Written exercise:
Copy out the data word for word, starting with the line that contains "Where should I click to: Add" and going on through the last line of the data.

Given records:

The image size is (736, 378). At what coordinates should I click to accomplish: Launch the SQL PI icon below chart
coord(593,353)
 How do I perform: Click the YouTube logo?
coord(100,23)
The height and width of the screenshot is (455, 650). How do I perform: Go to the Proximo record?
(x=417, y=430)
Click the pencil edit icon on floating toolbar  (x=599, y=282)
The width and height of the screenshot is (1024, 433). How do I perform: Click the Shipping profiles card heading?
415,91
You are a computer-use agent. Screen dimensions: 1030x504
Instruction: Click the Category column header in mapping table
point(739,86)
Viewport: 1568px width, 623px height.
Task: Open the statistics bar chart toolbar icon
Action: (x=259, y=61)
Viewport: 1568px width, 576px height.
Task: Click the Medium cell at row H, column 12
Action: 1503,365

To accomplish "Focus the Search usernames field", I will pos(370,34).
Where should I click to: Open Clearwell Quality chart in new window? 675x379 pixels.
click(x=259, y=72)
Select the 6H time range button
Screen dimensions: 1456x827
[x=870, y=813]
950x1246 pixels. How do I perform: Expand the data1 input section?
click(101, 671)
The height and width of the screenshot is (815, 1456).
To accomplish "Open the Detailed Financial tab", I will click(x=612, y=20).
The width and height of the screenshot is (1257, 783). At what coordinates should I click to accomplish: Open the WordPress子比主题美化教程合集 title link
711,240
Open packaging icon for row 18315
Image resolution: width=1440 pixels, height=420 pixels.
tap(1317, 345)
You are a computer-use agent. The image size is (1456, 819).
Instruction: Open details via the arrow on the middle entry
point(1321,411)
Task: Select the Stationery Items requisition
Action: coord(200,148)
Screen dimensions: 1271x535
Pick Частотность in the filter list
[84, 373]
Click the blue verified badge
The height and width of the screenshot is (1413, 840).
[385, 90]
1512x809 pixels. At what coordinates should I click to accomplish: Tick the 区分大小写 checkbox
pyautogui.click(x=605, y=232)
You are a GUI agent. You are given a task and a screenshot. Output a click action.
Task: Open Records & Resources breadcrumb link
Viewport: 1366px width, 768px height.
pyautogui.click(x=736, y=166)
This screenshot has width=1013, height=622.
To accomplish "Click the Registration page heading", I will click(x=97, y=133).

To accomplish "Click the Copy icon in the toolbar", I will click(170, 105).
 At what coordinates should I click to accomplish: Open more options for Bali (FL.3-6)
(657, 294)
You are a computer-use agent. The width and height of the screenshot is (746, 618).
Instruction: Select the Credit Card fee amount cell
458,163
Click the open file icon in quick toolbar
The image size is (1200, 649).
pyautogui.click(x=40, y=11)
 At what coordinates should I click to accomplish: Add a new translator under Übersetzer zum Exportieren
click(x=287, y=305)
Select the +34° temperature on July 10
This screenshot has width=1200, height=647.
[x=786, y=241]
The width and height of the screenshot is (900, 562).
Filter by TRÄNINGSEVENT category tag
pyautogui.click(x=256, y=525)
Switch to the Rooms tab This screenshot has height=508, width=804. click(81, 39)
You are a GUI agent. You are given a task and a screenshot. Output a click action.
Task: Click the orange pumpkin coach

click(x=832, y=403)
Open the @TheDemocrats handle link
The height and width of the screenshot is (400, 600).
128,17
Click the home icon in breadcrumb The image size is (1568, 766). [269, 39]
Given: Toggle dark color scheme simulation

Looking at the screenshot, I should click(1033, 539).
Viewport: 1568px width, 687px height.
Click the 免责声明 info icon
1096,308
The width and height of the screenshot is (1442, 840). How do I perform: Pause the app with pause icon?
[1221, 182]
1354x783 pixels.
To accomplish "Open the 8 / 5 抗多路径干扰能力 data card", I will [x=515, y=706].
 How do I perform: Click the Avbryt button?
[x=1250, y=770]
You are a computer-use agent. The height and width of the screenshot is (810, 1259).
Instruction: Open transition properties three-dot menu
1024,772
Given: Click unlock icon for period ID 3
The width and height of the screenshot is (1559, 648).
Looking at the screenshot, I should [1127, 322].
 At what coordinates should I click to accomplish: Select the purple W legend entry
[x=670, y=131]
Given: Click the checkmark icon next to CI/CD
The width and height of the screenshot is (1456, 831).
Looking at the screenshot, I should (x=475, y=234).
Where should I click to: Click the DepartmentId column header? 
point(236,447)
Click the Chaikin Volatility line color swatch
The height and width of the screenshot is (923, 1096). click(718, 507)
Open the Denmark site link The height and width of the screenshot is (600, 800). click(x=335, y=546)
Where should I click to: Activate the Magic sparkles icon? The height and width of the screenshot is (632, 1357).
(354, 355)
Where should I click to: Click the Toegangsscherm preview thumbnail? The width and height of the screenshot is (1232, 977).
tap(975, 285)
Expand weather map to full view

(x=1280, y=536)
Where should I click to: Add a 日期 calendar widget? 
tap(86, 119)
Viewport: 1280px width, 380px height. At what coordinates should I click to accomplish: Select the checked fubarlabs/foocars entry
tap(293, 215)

Full output:
Where should I click to: Add a 日期 calendar widget? 
tap(86, 119)
Viewport: 1280px width, 380px height. At what coordinates should I click to accomplish: Select the checked fubarlabs/foocars entry
tap(293, 215)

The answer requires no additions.